METHODS: Expression analysis was performed using human liver samples obtained from 18 subjects who underwent hepatectomy. We explored the function and mechanism of gemigliptin using a methionine- and choline-deficient diet (MCD)-induced NASH mouse model and HepG2 cells cultured in MCD-mimicking medium.
RESULTS: Autophagy was suppressed by marked decreases in the expression of ULK1 and LC3II/LC3I ratio in human NAFLD/NASH patients, a NASH mouse model, and HepG2 cells cultured with MCD-mimicking media. Surprisingly, we found that the expression of p-AMPK decreased in liver tissues from patients with steatosis but was restored in NASH patients.
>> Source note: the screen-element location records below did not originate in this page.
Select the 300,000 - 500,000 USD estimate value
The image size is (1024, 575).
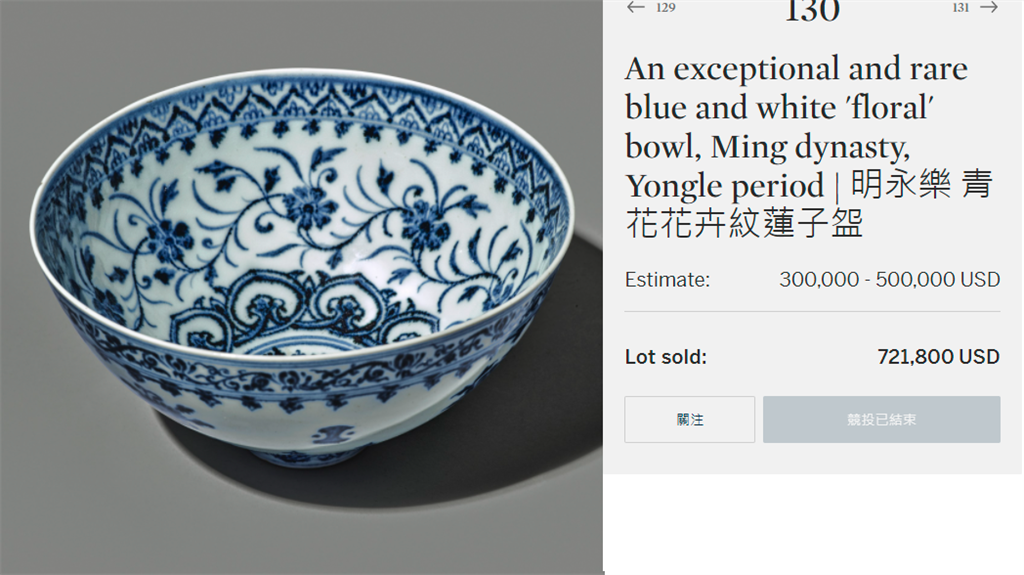click(x=889, y=280)
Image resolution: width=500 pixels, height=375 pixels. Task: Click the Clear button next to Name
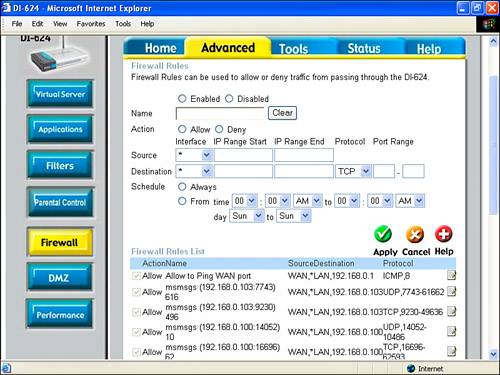pos(282,113)
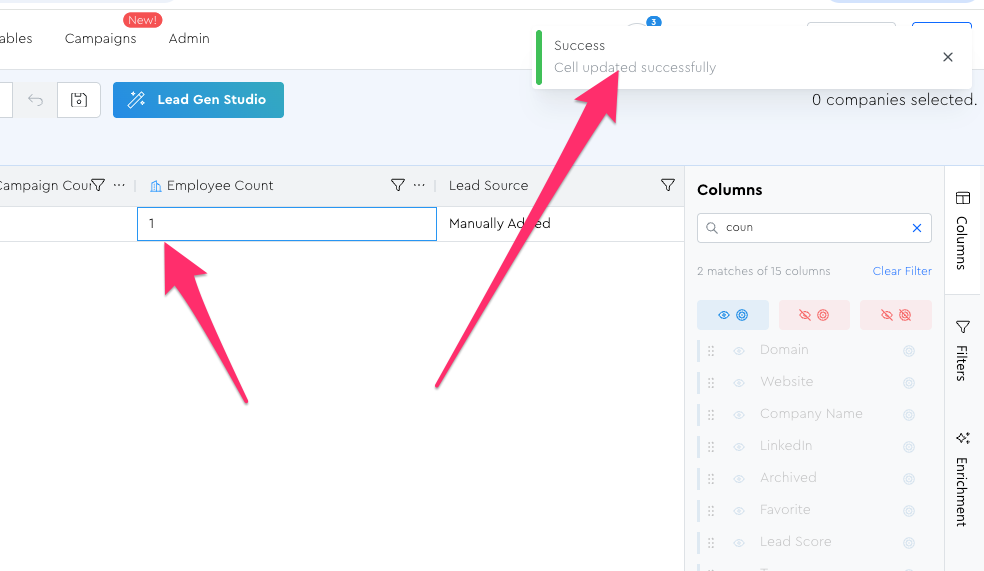Toggle visibility eye for Domain column
The width and height of the screenshot is (984, 571).
point(739,351)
The expression of p-AMPK in the NASH mouse model was similar to that of the control group. Hence, these results indicate that autophagy was reduced in NASH via an AMPK-independent pathway. However, gemigliptin treatment attenuated lipid accumulation, inflammation, and fibrosis in the liver of MCD diet-fed mice with restoration of ULK1 expression and autophagy induction. In vitro, gemigliptin alleviated inflammasome activation through induction of ULK1-dependent autophagy. Furthermore, gemigliptin treatment upregulated ULK1 expression and activated AMPK even after siRNA-mediated knockdown of AMPKα1/2 and ULK1, respectively.
CONCLUSIONS: Collectively, these results suggest that gemigliptin ameliorated NASH via AMPK-independent, ULK1-mediated effects on autophagy.
摘要:
目的:非酒精性脂肪性肝炎(NASH)患者肝脏的典型特征是自噬功能异常和炎症体激活。这里,我们探索了吉格列汀,用于治疗2型糖尿病的二肽基肽酶4(DPP4)抑制剂,可以诱导自噬和调节炎症小体激活,作为一种潜在的NASH治疗,独立于其抗糖尿病作用。
方法:使用从18名接受肝切除术的受试者获得的人肝脏样品进行表达分析。我们使用甲硫氨酸和胆碱缺乏饮食(MCD)诱导的NASH小鼠模型和在MCD模拟培养基中培养的HepG2细胞探索了吉格列汀的功能和机制。
结果:人NAFLD/NASH患者ULK1和LC3II/LC3I比例表达显著降低,NASH小鼠模型,和用MCD模拟培养基培养的HepG2细胞。令人惊讶的是,我们发现p-AMPK在脂肪变性患者肝组织中的表达降低,但在NASH患者中恢复.NASH小鼠模型中p-AMPK的表达与对照组相似。因此,这些结果表明,在NASH中,自噬通过不依赖AMPK的途径减少.然而,吉格列汀治疗减轻脂质积累,炎症,MCD饮食喂养的小鼠肝脏中的纤维化和ULK1表达的恢复和自噬诱导。体外,吉格列汀通过诱导ULK1依赖性自噬减轻炎性体活化。此外,甚至在siRNA介导的AMPKα1/2和ULK1敲低后,吉格列汀处理上调ULK1表达并激活AMPK。
结论:总的来说,这些结果表明,吉格列汀通过AMPK非依赖性改善NASH,ULK1介导的自噬效应。
方法:使用从18名接受肝切除术的受试者获得的人肝脏样品进行表达分析。我们使用甲硫氨酸和胆碱缺乏饮食(MCD)诱导的NASH小鼠模型和在MCD模拟培养基中培养的HepG2细胞探索了吉格列汀的功能和机制。
结果:人NAFLD/NASH患者ULK1和LC3II/LC3I比例表达显著降低,NASH小鼠模型,和用MCD模拟培养基培养的HepG2细胞。令人惊讶的是,我们发现p-AMPK在脂肪变性患者肝组织中的表达降低,但在NASH患者中恢复.NASH小鼠模型中p-AMPK的表达与对照组相似。因此,这些结果表明,在NASH中,自噬通过不依赖AMPK的途径减少.然而,吉格列汀治疗减轻脂质积累,炎症,MCD饮食喂养的小鼠肝脏中的纤维化和ULK1表达的恢复和自噬诱导。体外,吉格列汀通过诱导ULK1依赖性自噬减轻炎性体活化。此外,甚至在siRNA介导的AMPKα1/2和ULK1敲低后,吉格列汀处理上调ULK1表达并激活AMPK。
结论:总的来说,这些结果表明,吉格列汀通过AMPK非依赖性改善NASH,ULK1介导的自噬效应。